WHAT IS BEING ASKED -> For the records below, please print exactly and only the lines from the one with "You are a GUI" down to the one with "Viewport: 606px width, 1424px", both ends included, omitting the pictures.

TASK INPUTS ->
::::

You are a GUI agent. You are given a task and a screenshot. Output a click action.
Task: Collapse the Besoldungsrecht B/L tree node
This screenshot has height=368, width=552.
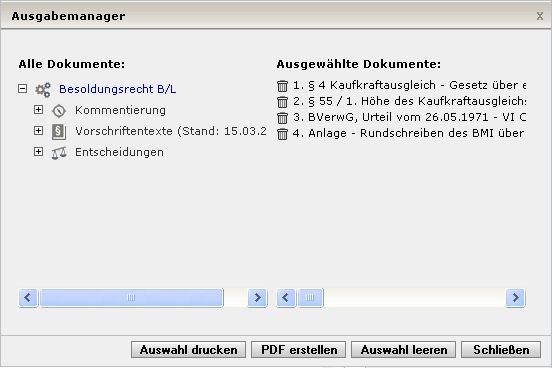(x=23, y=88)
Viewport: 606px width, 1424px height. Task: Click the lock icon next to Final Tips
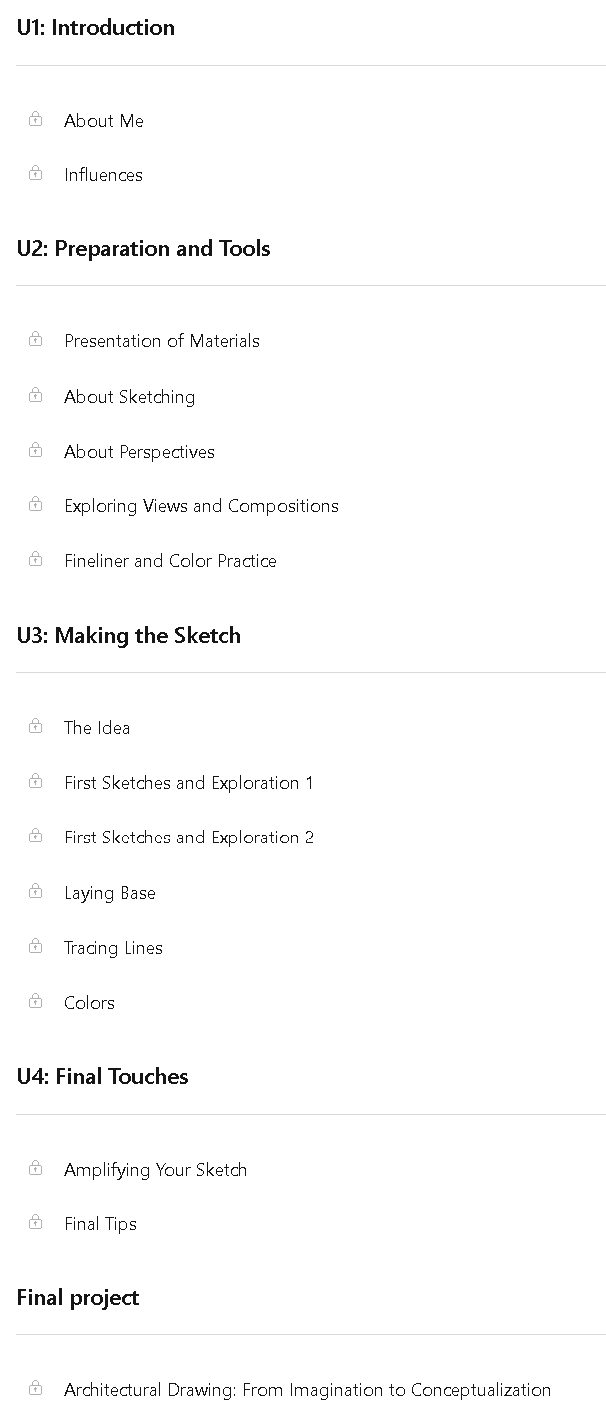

::::

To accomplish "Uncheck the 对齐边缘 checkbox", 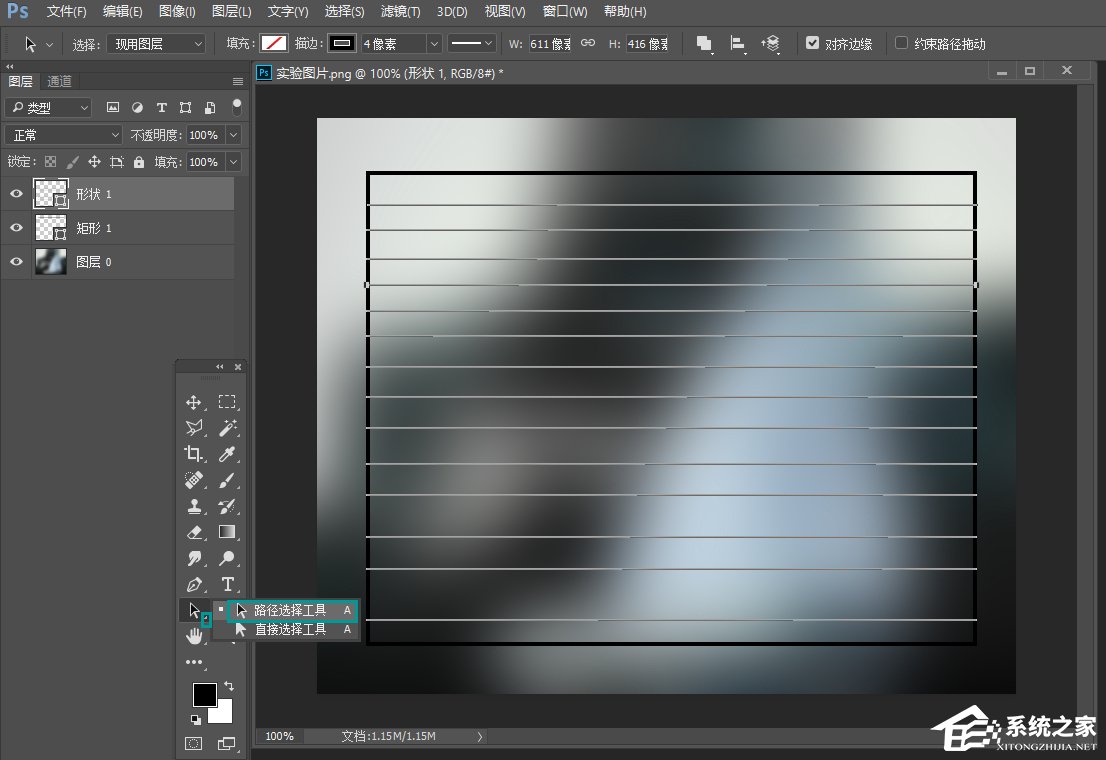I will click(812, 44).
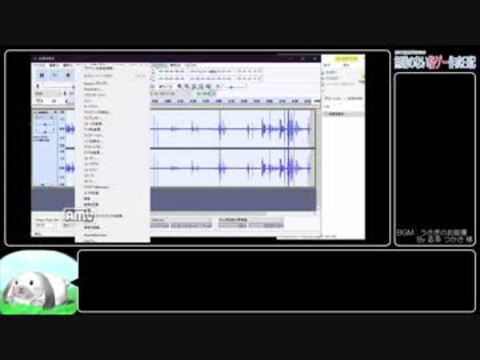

::::

SOLUTION TO THIS PROBLEM ->
You are a GUI agent. You are given a task and a screenshot. Output a click action.
Task: Collapse the Besoldungsrecht B/L tree node
This screenshot has height=368, width=552.
(x=23, y=88)
Viewport: 606px width, 1424px height. Task: Click the lock icon next to Final Tips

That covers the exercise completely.